PostgreSQL: Unable to run repmgr cloned database

postgresqlreplicationrepmgr

I'm running tests with PostgreSQL hot standby with 1 master, and exactly 1 slave.

I am using the instructions on this guide: http://www.howtoforge.com/how-to-set-up-a-postgresql-9.0-hot-standby-streaming-replication-server-with-repmgr-on-opensuse-11.4

I'm using PostgreSQL version 9.1, repmgr 1.1.0 and Ubuntu 10.04 LTS.

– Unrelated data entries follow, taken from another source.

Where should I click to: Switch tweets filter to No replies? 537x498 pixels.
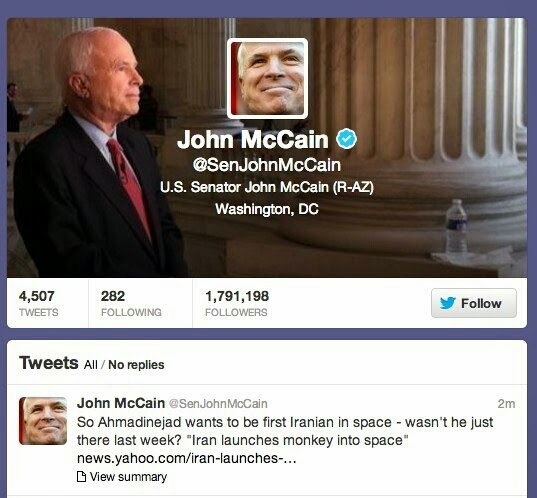pyautogui.click(x=136, y=365)
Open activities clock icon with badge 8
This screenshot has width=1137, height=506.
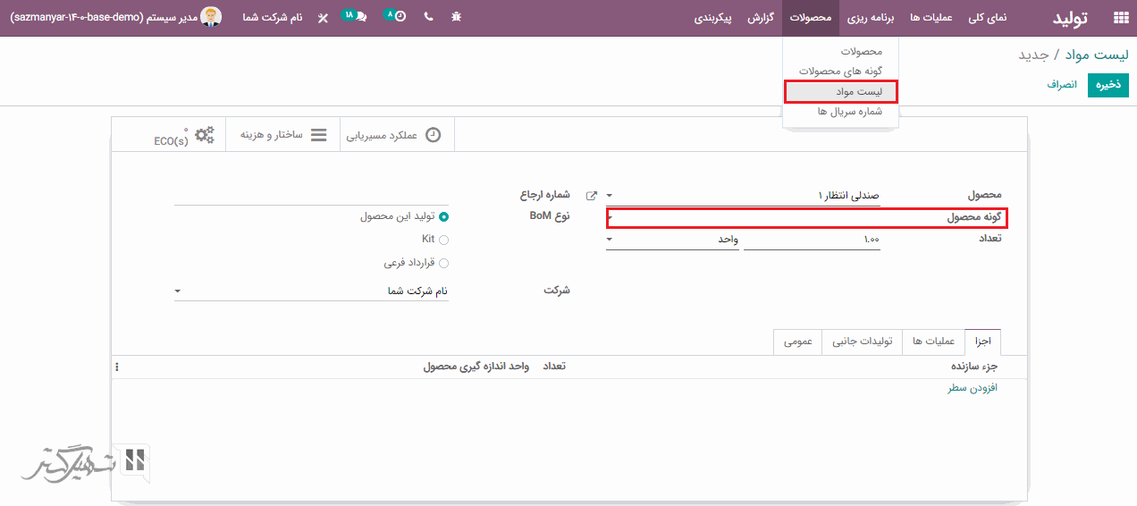(394, 17)
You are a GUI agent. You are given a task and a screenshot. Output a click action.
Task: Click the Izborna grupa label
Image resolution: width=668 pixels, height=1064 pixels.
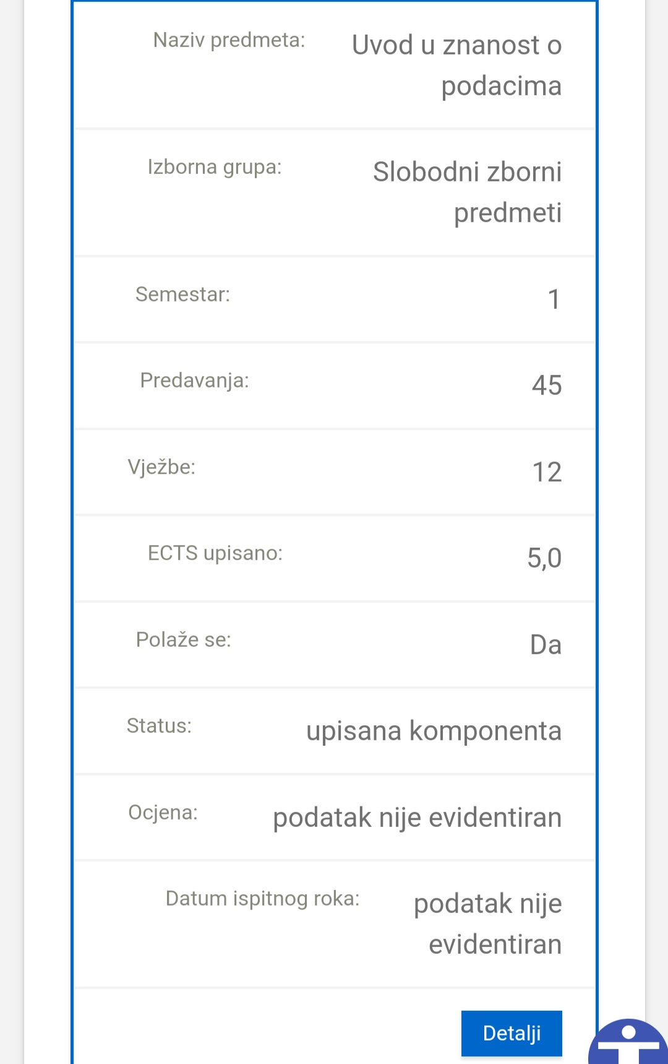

I followed steps upto step-6 in the guide where I ran

repmgr -D /var/lib/postgresql/9.1/main -d pgbench -p 5432 -R postgres --verbose standby clone pgmaster

on pgslave.

Then I did a

/etc/init.d/postgresql start

on it and it the script (seemingly) finished successfully.
However, executing psql throws error:

psql: FATAL: the database system is starting up

Any help on proceeding further is welcome.

Best Answer

I searched around and realized that the problem was due to not enabling hot_standby on the standby server. I wrote a corrected, updated and simplified version of the above article as an odt for future personal reference. Here is the text in its entirety (converted to html from odt using openoffice.org) for those who are interested in setting up a single read-only clone of a database using repmgr:

Single Slave Streaming Replication with PostgreSQL

Introduction

This guide aims to quickly help you configure a PostgreSQL 9.1 server with a database, and have it replicated to a slave that can be used for read-only queries. There is no concept of failover involved here, and the slave will only have a read-only copy of the master's data.

1. Tools Needed

A stable GNU/Linux Distribution (Recommended OS: CentOS 6.2 x86-64)
PostgreSQL 9.1 – you may install from here: http://yum.postgresql.org/ (also make sure that the following packages or their equivalnets are installed)
postgresql
postgresql-client
postgresql-contrib
postgresql-server
postgresql-server-dev
2 workstations – a master that runs the primary database and a slave that runs the replicated read-only database (for the purpose of this document, their respective IP addresses have been replaced with pgmaster and pgslave so make those changes in /etc/hosts of both machines if you want to follow the following instructions word for word)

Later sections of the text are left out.